2.4. Statistical Analysis

To describe continuous variables, the median and interquartile ranges are used (Q1–Q3), and categorical variables are presented as frequencies (%). Continuous variables, such as age and BMI, were analyzed using the Mann–Whitney U test, while categorical variables, including sex, age (<60 years, ≥60 years), education level, BMI (<23.0, 23.0–24.9, ≥25.0), smoking, and alcohol drinking, were analyzed using the chi-square test. After adjusting for the significant covariates, a logistic regression analysis was performed to assess the association of these variables with PC. To focus on the main effects of DII, the logistic regression analysis was conducted on the DII, E-DII, and DII components using the first (or lowest) tertile as the reference category. The multivariate model was adjusted for the variables including sex, age, education, BMI, and smoking status. The p-values for trends were calculated by assessing the continuous scale and assigning the median values to each quantile, treating the values as continuous variables. To determine the combined effect of the DII score and FBG level or smoking status, the relative excess risks due to interaction/synergy (RERI/S) were used as indices of the additive interaction for the dichotomized exposures [39,40]. A synergistic effect between two risk factors was indicated by RERI > 0 and S > 1. The p-values for interactions represented the multiplicative interaction of the binary factors (DII score × FBG level; DII score × smoking status). Using the Cox proportional hazards model, the prognosis of the PC group was examined by assessing disease-free survival (DFS), overall survival (OS), and relapse-free survival (RFS). OS was calculated from the date of the PC diagnosis until the date of the latest follow-up or death from any cause. DFS was defined as the time interval between the date of the diagnosis and cancer recurrence or death due to any cause. RFS was computed as the time from the diagnosis to the date of the last follow-up or recurrence. The follow-up time was represented on the x-axis and the DII score on the y-axis, with survival or mortality illustrated using Cytoscape (version 3.10.2, https://cytoscape.org/).

3. Results

3.1. General and Clinical Characteristics of Patients in the PC and HC Groups

The distribution of the 55 patients with PC and 280 HCs according to the sex, age, education level, and the other selected covariates is summarized in Table 1. The PC group was associated more with lower education levels, lower average BMI (kg/m²), infrequent alcohol consumption, and higher FBG levels than the HC group. Patients diagnosed with stage 4 disease were significantly overrepresented in the PC group. The variables statistically associated with PC risk included education level above middle school, BMI ≥ 25 kg/m², being a drinker, and FBG ≥ 126 mg/dL (Table 1). The results showed that the higher the educational level and BMI, the lower the risk of PC. There was no association between smoking and the risk of developing PC in this study. Among the groups, current alcohol drinkers had the lowest odds ratio (OR) compared to ex-drinkers and non-drinkers. The variable that showed the highest OR level was FBG ≥ 126 mg/dL.

Table 1.

General and clinical characteristics of the study participants and results of the univariable logistic regression analysis for PC risk.
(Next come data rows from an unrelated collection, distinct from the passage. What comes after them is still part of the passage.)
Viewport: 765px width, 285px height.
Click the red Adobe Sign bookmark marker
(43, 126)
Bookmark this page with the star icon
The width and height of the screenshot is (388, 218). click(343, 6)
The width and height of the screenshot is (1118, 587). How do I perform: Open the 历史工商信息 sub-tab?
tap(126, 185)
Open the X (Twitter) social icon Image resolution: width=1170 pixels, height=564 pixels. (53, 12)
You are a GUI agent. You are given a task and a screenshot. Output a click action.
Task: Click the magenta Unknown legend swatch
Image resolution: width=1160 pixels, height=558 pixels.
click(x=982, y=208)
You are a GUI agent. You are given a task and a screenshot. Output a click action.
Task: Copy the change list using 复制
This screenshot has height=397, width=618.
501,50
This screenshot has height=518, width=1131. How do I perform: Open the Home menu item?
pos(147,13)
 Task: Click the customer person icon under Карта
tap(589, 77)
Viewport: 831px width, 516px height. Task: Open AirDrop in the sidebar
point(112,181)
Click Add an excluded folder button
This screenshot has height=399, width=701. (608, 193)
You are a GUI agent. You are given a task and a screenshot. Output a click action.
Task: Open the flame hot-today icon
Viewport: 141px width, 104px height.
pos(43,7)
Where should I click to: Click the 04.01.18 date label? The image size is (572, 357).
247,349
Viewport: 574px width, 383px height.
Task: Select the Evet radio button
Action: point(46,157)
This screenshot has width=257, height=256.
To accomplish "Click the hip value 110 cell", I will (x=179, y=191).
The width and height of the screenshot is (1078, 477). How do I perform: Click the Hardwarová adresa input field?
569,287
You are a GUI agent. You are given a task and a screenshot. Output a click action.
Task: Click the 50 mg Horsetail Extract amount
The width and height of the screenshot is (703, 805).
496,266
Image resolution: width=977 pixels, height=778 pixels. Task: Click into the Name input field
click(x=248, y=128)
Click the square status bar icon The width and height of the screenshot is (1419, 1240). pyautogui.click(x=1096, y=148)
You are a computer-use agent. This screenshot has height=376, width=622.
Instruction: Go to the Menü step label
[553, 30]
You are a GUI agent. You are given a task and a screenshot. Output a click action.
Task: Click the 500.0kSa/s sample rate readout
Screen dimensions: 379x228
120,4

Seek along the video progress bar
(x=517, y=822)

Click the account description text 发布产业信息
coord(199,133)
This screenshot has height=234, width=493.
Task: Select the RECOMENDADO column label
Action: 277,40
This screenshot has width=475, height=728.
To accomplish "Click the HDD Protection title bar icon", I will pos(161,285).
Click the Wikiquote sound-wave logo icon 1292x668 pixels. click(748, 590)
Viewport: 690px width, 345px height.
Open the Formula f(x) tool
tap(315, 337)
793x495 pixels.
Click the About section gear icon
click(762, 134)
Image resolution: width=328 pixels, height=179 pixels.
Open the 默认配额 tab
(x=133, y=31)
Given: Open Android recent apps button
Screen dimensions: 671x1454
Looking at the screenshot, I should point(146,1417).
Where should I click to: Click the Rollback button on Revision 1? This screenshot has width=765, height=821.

Characteristics	PC	HC	p a	OR (95% CI) b	p c
Sample Size, n (%)	(n = 55)	(n = 280)
Sex
Male	27 (49.1%)	134 (47.9%)	1.00	Ref
Female	28 (50.9%)	146 (52.1%)		1.04 (0.58, 1.85)	0.91
Age, years	63.0 (54.5–67.5)	62.0 (56.0–66.0)	0.74
<60	23 (41.8%)	125 (44.6%)	1.00	Ref
≥60	32 (58.2%)	155 (55.4%)		0.97 (0.54, 1.74)	0.92
Education level
<Middle school	8 (15.1%)	7 (2.50%)	<0.0001	Ref
Middle–high school	31 (58.5%)	131 (46.8%)		0.21 (0.07, 0.61)	0.005
≥College	14 (26.4%)	142 (50.7%)		0.09 (0.03, 0.27)	<0.0001
BMI, kg/m2	22.9 (21.1–24.6)	24.2 (22.3–26.4)	0.0002
<23.0	28 (50.0%)	90 (32.1%)	0.005	Ref
23.0–24.9	17 (30.9%)	78 (27.9%)		1.43 (0.73, 2.80)	0.30
≥25.0	10 (18.2%)	112 (40.0%)		0.41 (0.18, 0.94)	0.04
Smoking
Never	26 (47.3%)	158 (56.4%)	0.39	Ref
Ex	23 (41.8%)	91 (32.5%)		1.54 (0.83, 2.85)	0.17
Current	6 (10.9%)	31 (11.1%)		1.18 (0.45, 3.10)	0.74
Alcohol drinking
Never	17 (30.9%)	70 (25.0%)	<0.0001	Ref
Ex	18 (32.7%)	30 (10.7%)		2.47 (1.12, 5.44)	0.02
Current	20 (36.4%)	180 (64.3%)		0.46 (0.23, 0.92)	0.03
FBG, mg/dL	127.5 (107.3–153.5)	99.0 (92.0–111.0)	<0.0001
<126	26 (48.1%)	253 (90.7%)	<0.0001	Ref
≥126	28 (51.9%)	26 (9.32%)		10.1 (5.21, 19.7)	<0.0001
AJCC staging
Unknown	8 (14.5%)
1	4 (7.30%)
2	7 (12.7%)
3	9 (16.4%)
4	27 (49.1%)

Data are presented as the median and interquartile range (Q1–Q3) for continuous variables and n (%) for categorical variables. ^a p-Values were calculated using the Mann–Whitney U test for continuous variables and the chi-square test for categorical variables between PCs and HCs. ^b OR and 95% CI for variables were analyzed using univariate logistic regression to evaluate the relationship between PCs and HCs. ^c p-Values were calculated using a univariate logistic regression analysis to evaluate the relationship between PCs and HCs. Educational level data was missing for two patients. FBG levels were missing for one participant each in the PC and HC groups, respectively. Abbreviations: PC, pancreatic cancer; HC, healthy control; OR, odds ratio; CI, confidence interval; Ref, reference value; BMI, body mass index; FBG, fasting blood glucose; AJCC, American Joint Committee on Cancer.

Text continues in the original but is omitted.